The advantages of this technique are;
there is no transection of tubes or its surrounding tissues so bleeding risk is reduced.
minimal time is required for its application.
only 4 mm of the tube is damaged by the clip so future tubal reversal (if requested) will be successful.
The disadvantage of this technique is that the clips are quite expensive. This technique is currently performed via a single incision though the umbilicus (see Chapter 19).
2) Laparoscopic Fallope or Yoon rings insertion
In this technique a 2 -3 cm segment of the fallopian tube is drawn inside a narrow cone shaped applicator. The silastic ring (that has been stretched over the outside of the applicator) is then released into the tubal loop. As the ring contracts due to its elasticity, it constricts the base of the loop and blocks the fallopian tube. Deprived of its blood supply, the constricted loop is replaced with scar tissue, and the remaining healthy tubal segment separates, similar to the old Pomeroy tubal ligation method used by open technique. This surgery can be performed with 1 incision in the umbilicus. An operative laparoscope can be placed to visualise the pelvis and the applicator can be passed through the operative channel. The surgery can also be performed with 2 incisions, 1 in the umbilicus for the placement of the laparoscope while the other incision placed suprapubically or laterally to place the applicator. The disadvantage of this method is that there is a possibility of injury to the mesosalpinx causing haemorrhage. Rigid tubes or large tubes can also be divided by the applicator causing bleeding. This however can be controlled by bipolar coagulation. The amount of tissue damage is small allowing for tubal reversal.
3) Laparoscopic Bipolar Electrocoagulation
This technique is usually performed with 2 or 3 incisions or a single incision technique. A 5 mm incision is placed in the umbilicus for the placement of a 5 mm trocar. Two other 5 mm trocars are placed in the abdomen, usually on either side. The tubes are then coagulated. This is usually done at the isthmus. About 3 cm of the tube must be coagulated. The coagulated tube then may or may not be transected and excised.
4) Laparoscopic Unipolar Electrocoagulation
Just like the bipolar electrocoagulation, this surgery can be performed with 2 or 3 incisions (3 incisions if the tubes need
to be transected and excised). After careful evaluation of the pelvis and the bowel pushed away, the tubes are held with a grasper attached to a monopolar electrocoagulation device and about 3 cm of the tube is coagulated. Due to lateral spread (the electrical current spreading outward from the coagulating forceps), more tube tend to be damaged in this technique. The coagulated tubes may or may not be transected or excised.

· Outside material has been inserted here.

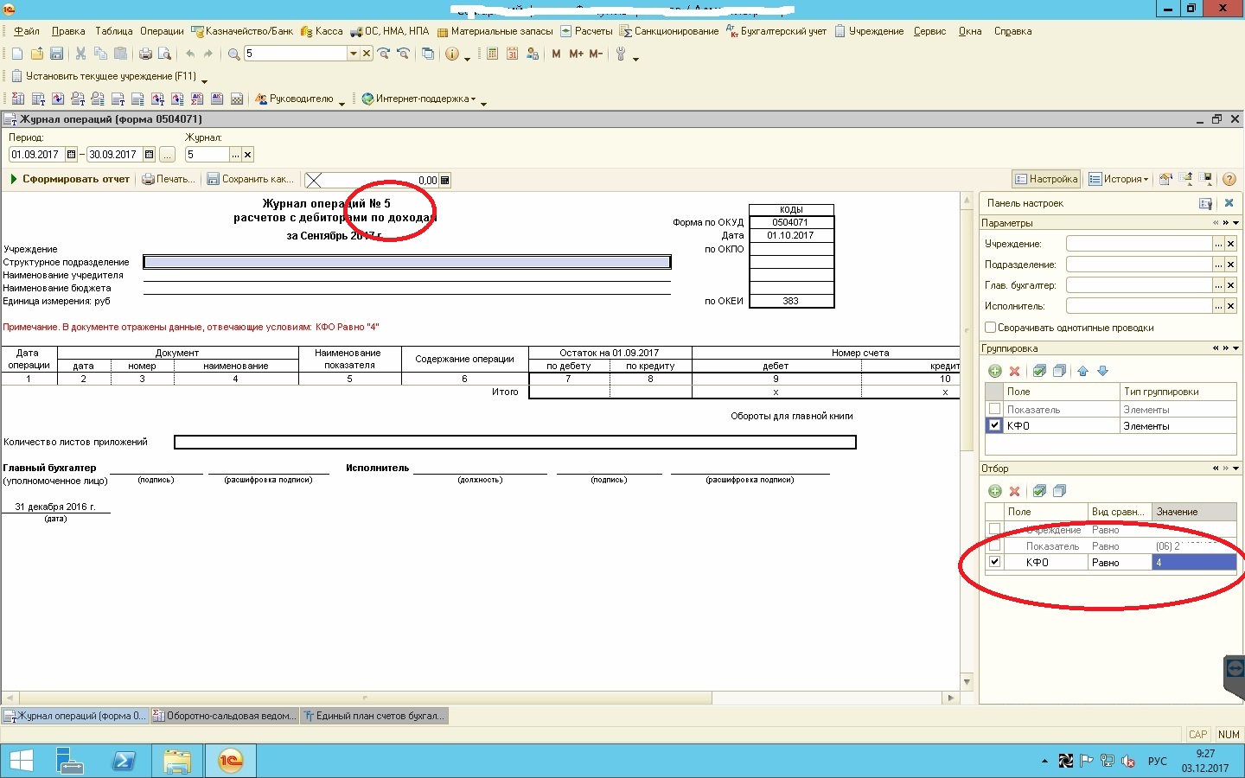Open the search field dropdown arrow
The width and height of the screenshot is (1245, 778).
353,54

Single Incision Laparoscopic Tubal Ligation
Laparoscopic tubal ligation can also be performed via a single incision technique. In this method, instead of making 2 more incisions to perform the surgery, a single incision is made in the umbilicus and 2 or 3 trocars are placed through this incision to perform the surgery.

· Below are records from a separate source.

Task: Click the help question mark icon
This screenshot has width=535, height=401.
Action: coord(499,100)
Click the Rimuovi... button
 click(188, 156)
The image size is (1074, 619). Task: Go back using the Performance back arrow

Interval sterilisation is sterilisation done when the patient is not pregnant. This is usually done via the laparoscopic route. There
are several techniques and this includes laparoscopic clip application, laparoscopic Fallope or Yoon rings insertion, laparoscopic bipolar electrocoagulation and laparoscopic unipolar electrocoagulation. These surgeries can also be performed via the single incision laparoscopic technique.